# [Try it]
For the data below, give the number of lines containing "info" and nothing more.

[Opening Supplied material section]

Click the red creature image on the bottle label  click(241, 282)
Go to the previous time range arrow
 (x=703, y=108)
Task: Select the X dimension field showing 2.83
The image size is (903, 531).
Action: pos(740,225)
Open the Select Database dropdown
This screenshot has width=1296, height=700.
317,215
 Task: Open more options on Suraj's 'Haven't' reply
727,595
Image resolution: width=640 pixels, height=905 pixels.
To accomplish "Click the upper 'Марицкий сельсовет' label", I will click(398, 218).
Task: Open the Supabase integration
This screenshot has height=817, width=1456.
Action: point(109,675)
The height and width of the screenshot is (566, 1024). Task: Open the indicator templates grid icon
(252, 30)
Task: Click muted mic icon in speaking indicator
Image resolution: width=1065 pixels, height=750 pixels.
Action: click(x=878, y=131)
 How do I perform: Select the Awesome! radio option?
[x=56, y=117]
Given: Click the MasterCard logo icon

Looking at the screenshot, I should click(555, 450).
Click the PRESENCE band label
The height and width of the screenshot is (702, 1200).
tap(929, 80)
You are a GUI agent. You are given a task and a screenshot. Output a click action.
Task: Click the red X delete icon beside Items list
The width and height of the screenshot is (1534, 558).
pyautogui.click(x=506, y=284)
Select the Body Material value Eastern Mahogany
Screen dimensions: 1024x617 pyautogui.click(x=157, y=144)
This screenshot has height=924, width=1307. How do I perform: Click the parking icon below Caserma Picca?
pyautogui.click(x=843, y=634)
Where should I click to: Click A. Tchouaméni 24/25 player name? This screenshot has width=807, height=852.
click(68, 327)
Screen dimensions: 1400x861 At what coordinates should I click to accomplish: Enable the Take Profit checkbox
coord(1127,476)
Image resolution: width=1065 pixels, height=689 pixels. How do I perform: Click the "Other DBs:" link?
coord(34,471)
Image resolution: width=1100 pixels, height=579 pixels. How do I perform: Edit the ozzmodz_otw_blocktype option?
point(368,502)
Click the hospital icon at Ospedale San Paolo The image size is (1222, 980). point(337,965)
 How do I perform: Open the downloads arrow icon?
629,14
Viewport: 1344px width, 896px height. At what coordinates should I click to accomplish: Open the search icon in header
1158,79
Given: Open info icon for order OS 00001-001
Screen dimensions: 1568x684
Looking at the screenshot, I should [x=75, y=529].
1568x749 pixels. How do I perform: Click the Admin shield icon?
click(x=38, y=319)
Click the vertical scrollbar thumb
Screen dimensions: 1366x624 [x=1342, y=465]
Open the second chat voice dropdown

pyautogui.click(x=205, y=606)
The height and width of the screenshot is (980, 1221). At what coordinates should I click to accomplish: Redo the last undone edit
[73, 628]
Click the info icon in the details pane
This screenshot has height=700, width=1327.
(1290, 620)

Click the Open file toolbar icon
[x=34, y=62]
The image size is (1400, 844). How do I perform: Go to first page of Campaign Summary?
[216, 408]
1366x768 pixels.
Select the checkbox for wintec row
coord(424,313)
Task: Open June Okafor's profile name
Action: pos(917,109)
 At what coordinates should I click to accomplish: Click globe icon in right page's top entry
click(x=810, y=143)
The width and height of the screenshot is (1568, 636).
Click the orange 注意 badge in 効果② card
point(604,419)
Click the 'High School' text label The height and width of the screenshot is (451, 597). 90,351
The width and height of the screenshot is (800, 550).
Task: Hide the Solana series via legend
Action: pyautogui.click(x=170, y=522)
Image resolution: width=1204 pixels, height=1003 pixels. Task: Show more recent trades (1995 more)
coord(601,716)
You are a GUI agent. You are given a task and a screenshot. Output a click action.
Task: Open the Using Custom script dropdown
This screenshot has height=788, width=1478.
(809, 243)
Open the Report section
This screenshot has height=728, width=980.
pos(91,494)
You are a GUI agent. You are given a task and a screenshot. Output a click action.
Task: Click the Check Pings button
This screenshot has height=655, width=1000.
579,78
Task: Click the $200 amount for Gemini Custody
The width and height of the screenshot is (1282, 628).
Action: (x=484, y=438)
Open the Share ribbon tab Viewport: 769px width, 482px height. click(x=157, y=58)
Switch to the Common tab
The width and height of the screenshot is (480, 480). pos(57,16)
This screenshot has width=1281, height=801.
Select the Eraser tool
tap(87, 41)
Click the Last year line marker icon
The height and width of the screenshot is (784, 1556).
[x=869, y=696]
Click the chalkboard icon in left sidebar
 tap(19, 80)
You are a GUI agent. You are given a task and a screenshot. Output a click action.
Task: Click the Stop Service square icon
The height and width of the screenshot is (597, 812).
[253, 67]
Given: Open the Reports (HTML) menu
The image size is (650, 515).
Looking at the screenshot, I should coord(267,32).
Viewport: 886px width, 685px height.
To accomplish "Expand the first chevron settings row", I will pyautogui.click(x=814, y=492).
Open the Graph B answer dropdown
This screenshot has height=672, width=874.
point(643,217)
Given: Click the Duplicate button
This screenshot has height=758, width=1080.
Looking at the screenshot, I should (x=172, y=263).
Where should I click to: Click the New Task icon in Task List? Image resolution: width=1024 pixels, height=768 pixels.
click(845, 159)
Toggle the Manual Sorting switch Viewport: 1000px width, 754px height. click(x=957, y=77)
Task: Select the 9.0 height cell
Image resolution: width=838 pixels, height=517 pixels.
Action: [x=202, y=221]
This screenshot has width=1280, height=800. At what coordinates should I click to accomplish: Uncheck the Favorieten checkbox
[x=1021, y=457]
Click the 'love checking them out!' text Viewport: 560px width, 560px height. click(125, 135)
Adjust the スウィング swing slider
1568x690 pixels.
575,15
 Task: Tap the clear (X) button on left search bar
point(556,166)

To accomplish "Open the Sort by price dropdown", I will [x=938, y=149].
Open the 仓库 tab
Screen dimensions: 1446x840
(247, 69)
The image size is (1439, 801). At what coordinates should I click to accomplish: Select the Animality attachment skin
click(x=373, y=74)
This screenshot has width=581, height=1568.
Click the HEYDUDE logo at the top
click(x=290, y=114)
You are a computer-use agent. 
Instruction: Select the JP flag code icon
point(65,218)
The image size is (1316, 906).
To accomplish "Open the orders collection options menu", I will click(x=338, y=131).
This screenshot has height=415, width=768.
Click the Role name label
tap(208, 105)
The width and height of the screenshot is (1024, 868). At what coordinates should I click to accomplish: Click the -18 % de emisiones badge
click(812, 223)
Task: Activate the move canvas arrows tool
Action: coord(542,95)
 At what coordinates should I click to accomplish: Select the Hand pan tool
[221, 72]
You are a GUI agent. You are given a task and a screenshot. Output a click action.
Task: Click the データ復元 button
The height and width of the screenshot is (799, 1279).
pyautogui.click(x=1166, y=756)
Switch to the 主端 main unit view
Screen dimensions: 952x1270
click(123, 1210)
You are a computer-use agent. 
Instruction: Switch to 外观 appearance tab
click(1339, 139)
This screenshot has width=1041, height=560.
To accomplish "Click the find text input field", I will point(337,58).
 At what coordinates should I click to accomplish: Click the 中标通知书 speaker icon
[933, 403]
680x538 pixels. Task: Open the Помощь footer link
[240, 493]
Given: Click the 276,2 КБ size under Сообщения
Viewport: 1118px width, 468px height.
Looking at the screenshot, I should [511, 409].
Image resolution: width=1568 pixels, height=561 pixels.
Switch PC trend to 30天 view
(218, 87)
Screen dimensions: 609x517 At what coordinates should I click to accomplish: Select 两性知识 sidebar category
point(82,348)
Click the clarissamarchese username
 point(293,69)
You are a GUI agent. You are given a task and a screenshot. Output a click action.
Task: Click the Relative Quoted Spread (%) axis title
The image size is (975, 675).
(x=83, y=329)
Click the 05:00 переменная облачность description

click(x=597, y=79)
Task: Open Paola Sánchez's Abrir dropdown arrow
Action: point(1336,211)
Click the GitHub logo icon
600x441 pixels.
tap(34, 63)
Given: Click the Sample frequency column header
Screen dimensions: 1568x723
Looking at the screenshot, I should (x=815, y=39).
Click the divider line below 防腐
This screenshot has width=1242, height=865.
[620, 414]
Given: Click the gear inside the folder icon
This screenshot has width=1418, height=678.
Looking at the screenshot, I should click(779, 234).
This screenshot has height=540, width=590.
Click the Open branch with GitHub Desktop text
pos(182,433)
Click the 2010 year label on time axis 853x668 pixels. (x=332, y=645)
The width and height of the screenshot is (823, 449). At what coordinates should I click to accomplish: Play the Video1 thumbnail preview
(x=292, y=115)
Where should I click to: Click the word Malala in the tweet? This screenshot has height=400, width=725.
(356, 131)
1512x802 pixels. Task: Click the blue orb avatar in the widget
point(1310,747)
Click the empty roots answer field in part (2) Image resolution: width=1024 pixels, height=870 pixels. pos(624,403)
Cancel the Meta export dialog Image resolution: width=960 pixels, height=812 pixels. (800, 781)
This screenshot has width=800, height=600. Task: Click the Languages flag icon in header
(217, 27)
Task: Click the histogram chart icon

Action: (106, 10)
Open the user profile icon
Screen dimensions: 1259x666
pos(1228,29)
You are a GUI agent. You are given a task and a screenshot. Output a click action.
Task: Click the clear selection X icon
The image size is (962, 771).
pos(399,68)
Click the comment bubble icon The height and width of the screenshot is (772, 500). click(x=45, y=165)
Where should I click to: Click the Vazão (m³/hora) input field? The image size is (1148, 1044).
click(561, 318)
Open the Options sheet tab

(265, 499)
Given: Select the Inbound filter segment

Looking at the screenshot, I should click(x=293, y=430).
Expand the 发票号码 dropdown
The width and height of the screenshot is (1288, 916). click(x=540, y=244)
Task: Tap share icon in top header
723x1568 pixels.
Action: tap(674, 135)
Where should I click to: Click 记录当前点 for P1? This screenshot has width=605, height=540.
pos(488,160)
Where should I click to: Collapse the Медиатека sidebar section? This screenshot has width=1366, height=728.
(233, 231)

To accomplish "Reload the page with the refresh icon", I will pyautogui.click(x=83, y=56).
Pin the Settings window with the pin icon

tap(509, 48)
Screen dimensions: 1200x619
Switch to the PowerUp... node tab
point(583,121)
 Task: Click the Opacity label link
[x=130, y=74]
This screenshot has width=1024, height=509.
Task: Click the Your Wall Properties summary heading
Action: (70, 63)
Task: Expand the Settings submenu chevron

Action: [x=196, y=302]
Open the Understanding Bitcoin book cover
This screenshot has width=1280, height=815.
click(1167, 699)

[Closing Supplied material section]

# [Reply to the task]
2